By Catherine Raine  (LINC Instructor 2004-2010)

            When Ezat Mossallanajed invited me to contribute some writing on the topic of “love, compassion, and forgiveness in the rehabilitation of survivors,” I went to my journals to look for stories. I found a couple of entries which speak to survivors’ extraordinary inner strength, gratitude for life, and desire to help themselves and their communities.

January 20, 2010

I’ve been enjoying the student presentations in my CCVT English class because they’ve created a listening space that feels fresh and new.  So far, students have talked about computers, Albania, Eritrea, and fun places to visit in Toronto.

We also listened to a more personal narrative about a student’s struggle as a refugee claimant. She told us that she fled from her home country not once, but twice. The first time was because of war, and then her family returned when political independence was achieved. Sadly, conflict flared up again, so she left for good. Now she lives alone in Canada while her children and grandchildren reside in Europe and the Middle East.

I asked the speaker how she stayed so positive. “You smile all the time. How do you do it?”

“I have a lot of friends, and I like to help them. I am part of a community. When I break the fast at Ramadan with everybody, I don’t feel alone.”

She then asked me why some people in North America stay so negative: “Why they don’t give thanks for all the good things they have?”

 February 22, 2010

This morning one of my students gave a very moving presentation about the struggle to come to terms with her new life in Canada.
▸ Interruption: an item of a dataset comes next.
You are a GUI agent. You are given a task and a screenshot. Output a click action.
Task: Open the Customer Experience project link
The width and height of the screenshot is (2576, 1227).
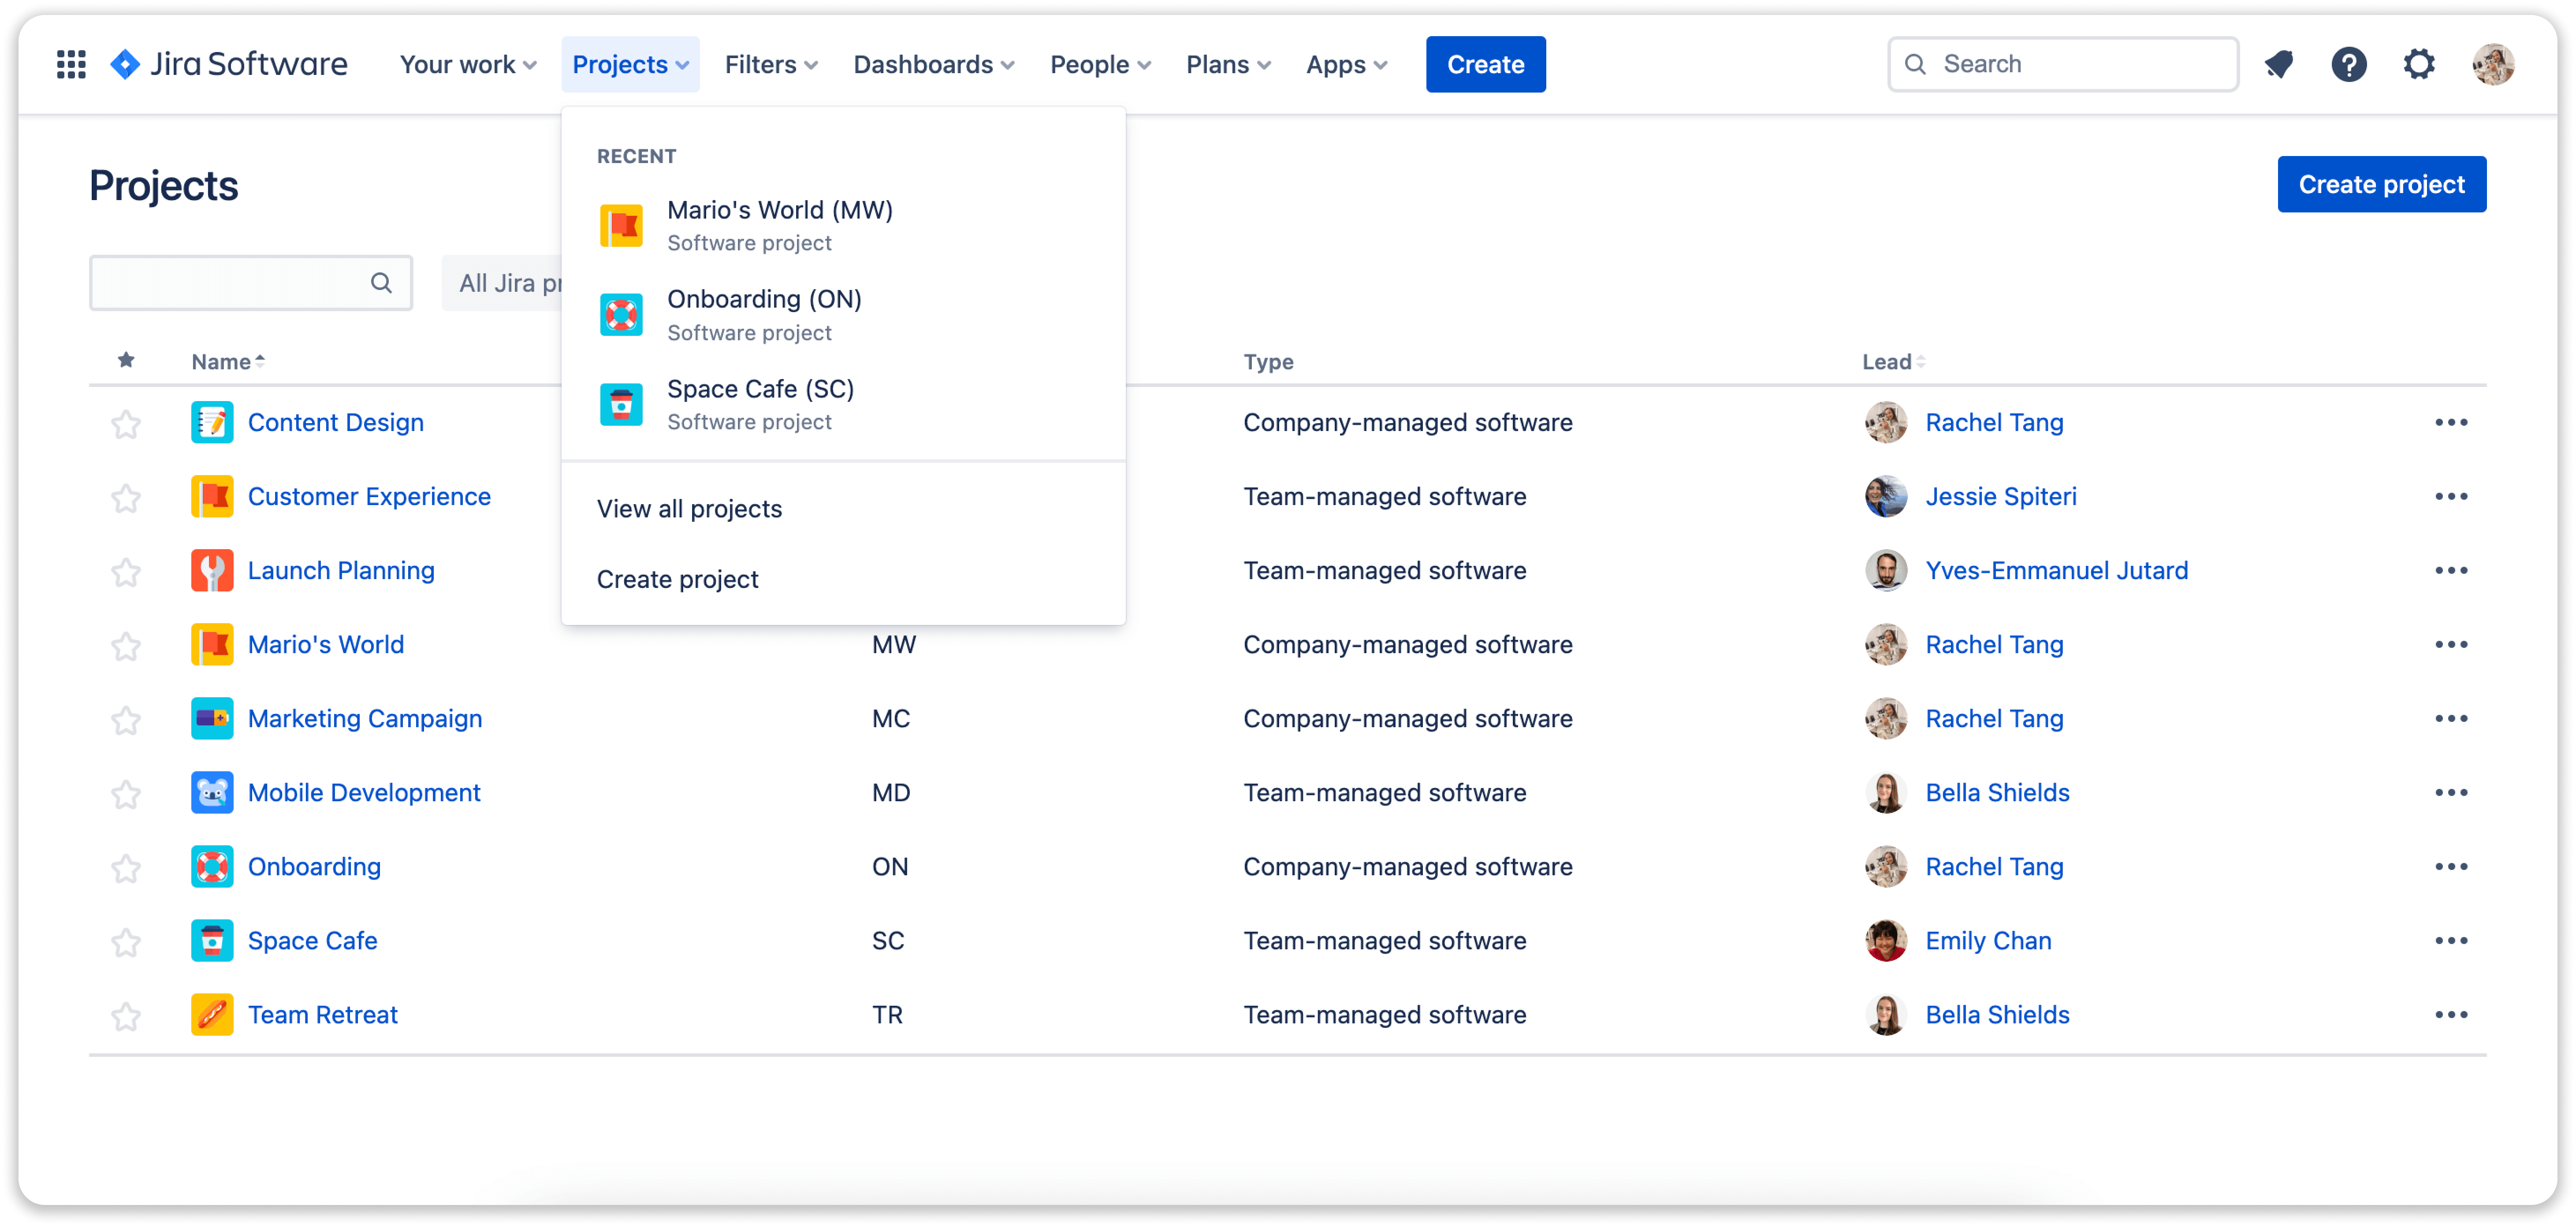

When she came here less than two years ago, she had no English, no money, and no friends or family. In the shelter, she slept all the time because she was so homesick.

“Then I decided to have a talk with myself. I told myself it wasn’t good for me to sleep so much. I needed to study English.”

She was scared because she hadn’t gone beyond middle school in her home country. Regardless, she steeled herself for the task because she knew she had to have English communication skills to survive in Canada.

“On the first day of my class at CCVT, I cried because I couldn’t understand my teacher, Susanna. She was kind and told me not to cry. She said that she would help me.”

With Susanna’s compassionate encouragement, my student didn’t give up, and in two years, she has progressed from not knowing a single word of English to speaking in front of the class for fifteen minutes. She found the strength to fight for her new life when she could have just kept sleeping all day to escape reality. She’s a heroine to me.